Terkait karhutla di areal PT Arara Abadi, Polres Siak sejak kejadian langsung melakukan penyelidikan. Akhirnya penyidik menetapkan tersangka setelah mengantongi dua alat bukti.
"Pada 6 September 2026, kita menetapkan satu tersangka berinisial YT. Dugaan tindak pidana melakukan aktivitas perkebunan di dalam kawasan hutan dan tindak pidana membakar hutan dan lahan. Luas lahan terbakar 1,3 hektare," imbuhnya.
Dalam kasus ini, petugas menyita sebuah cangkul, satu unit chainsaw, dua buah parang, satu buah dodos, satu buah bibit pohon kelapa sawit, dan satu botol berisi minyak pertalite.
Terkait karhutla yang terjadi di areal perusahaan, Humas PT Arara Abadi, Nurul Huda, enggan berkomentar dan menyerahkan proses penyidikan sepenuhnya ke pihak Polres Siak.
Sementara itu, karhutla juga diduga terjadi di kawasan perusahaan minyak dan gas (migas) PT BSP (Bumi Siak Pusako). Polres Siak telah menetapkan tersangka dalam kasus ini.
"Lokasi karhutla berada di Jalan Zamrud Oil Field PT Bumi Siak Pusako, Dayun Km 83, Kelurahan/Desa Dayun, Kecamatan Dayun, Kabupaten Siak. Kejadian pada Selasa, 25 Agustus 2026 sekira pukul 23.00 WIB di kawasan hutan produksi. Pada 6 September 2026, kita telah menetapkan dua tersangka, yakni MS dan MPS," jelasnya.
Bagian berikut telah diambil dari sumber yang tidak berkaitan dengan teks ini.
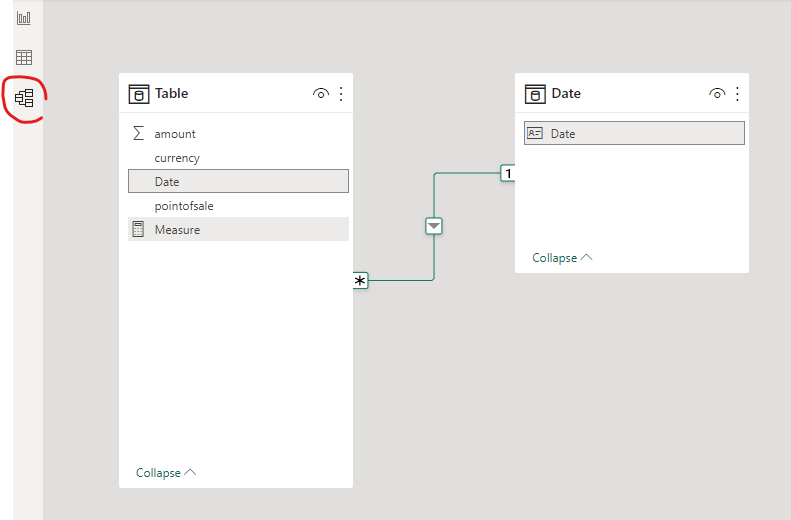Toggle visibility eye on Date card

tap(717, 93)
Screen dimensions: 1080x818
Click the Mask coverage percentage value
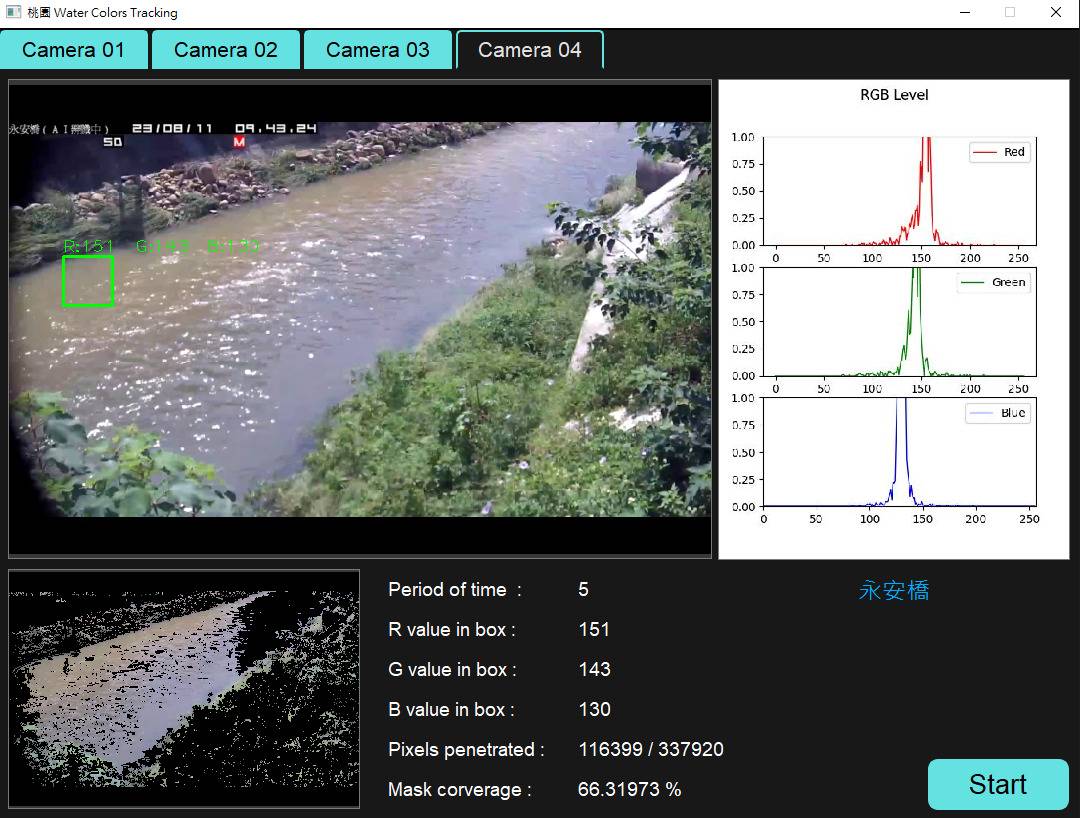(x=629, y=789)
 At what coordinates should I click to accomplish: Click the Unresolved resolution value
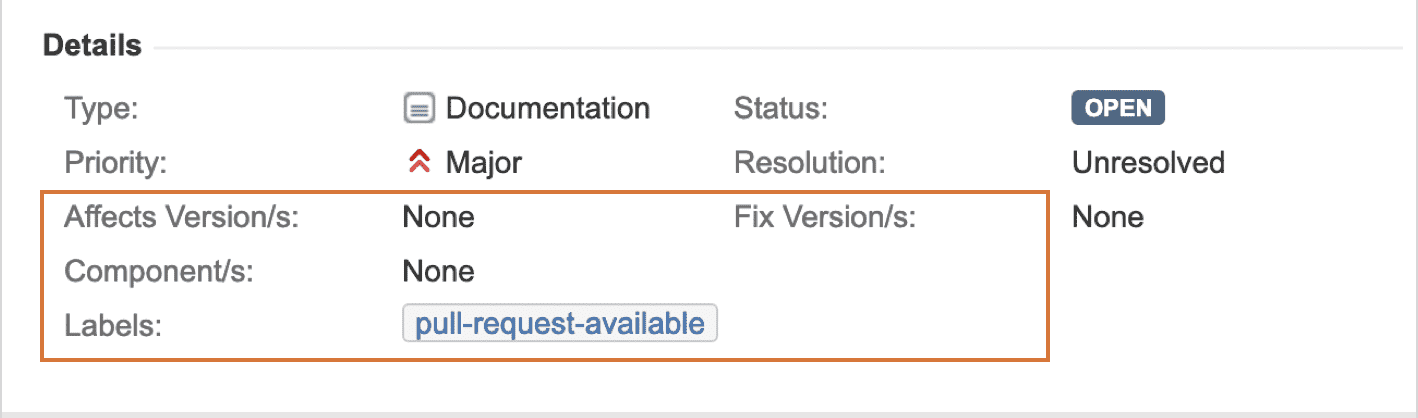[1148, 162]
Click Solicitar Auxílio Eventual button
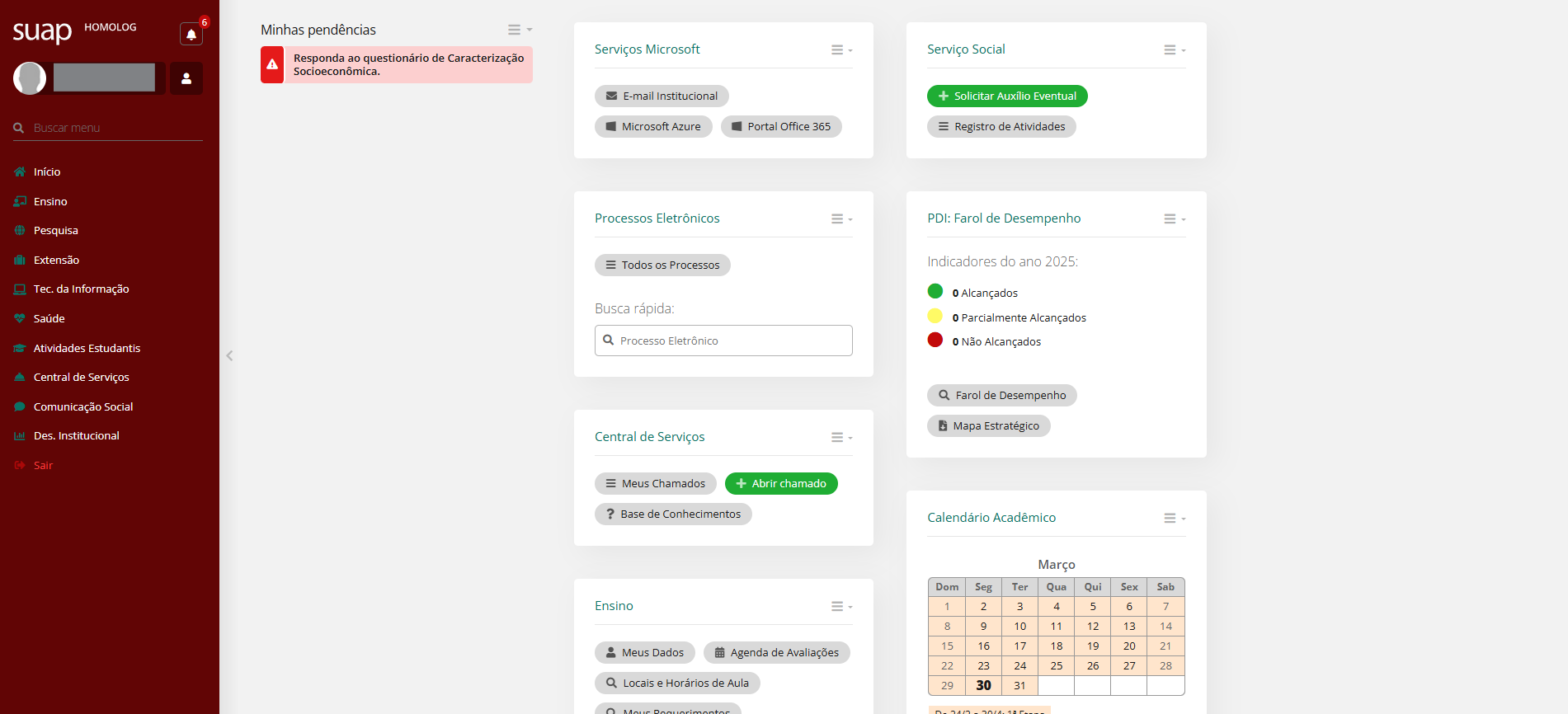 [x=1006, y=96]
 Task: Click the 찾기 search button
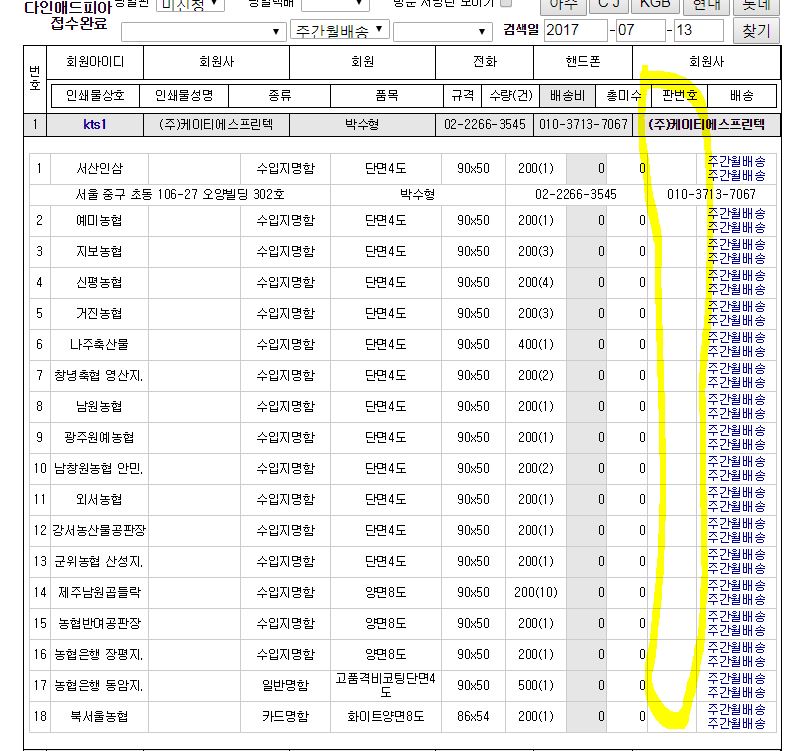point(756,30)
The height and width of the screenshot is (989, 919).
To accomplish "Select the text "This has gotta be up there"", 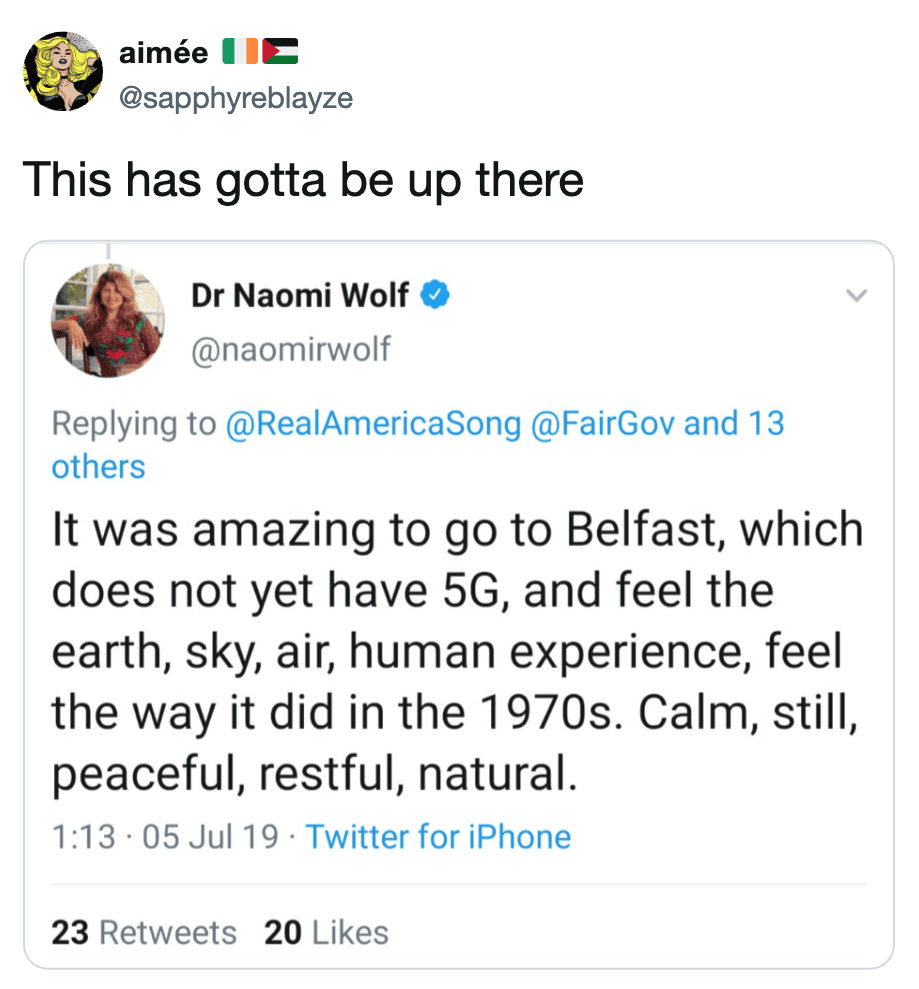I will tap(303, 180).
Dalam kasus ini, polisi menyita barang bukti berupa cangkul, kayu, korek api, dan mesin pemotong rumput. "Luas areal yang terbakar mencapai 37 hektare," tambahnya.
Menanggapi karhutla di Jalan Zamrud Oil Field PT Bumi Siak Pusako Dayun, pihak perusahaan membenarkan adanya peristiwa tersebut. Namun, pihak perusahaan mengklaim lokasi tersebut bukan masuk wilayah perusahaan BSP, melainkan perusahaan industri pulp and paper.
"(Memang) benar adanya, sebagaimana disampaikan oleh Reskrim Polres Siak itu. Karhutla tersebut dapat dikendalikan oleh tim gabungan. Kalau ini lebih ke kawasan HTI, bukan di ranah kami. Untuk informasi luasan dan koordinatnya, kami tidak mengetahui secara pasti," kata Kepala Humas PT BSP, M. Wahyudi.
Seperti diketahui, dalam beberapa pekan terakhir terjadi karhutla di Riau yang menimbulkan kabut asap. Karhutla ini mengganggu aktivitas sekolah dan menyebabkan ribuan warga Riau terserang penyakit saluran pernapasan (ISPA) serta iritasi mata. Presiden Prabowo beberapa waktu lalu terpaksa turun langsung ke Riau untuk memantau penanganan karhutla. Di Riau, Prabowo meminta aparat mengusut tuntas karhutla, terkhusus di areal perusahaan. Jika ditemukan unsur kesengajaan, Prabowo menegaskan akan mencabut izin perusahaan tersebut.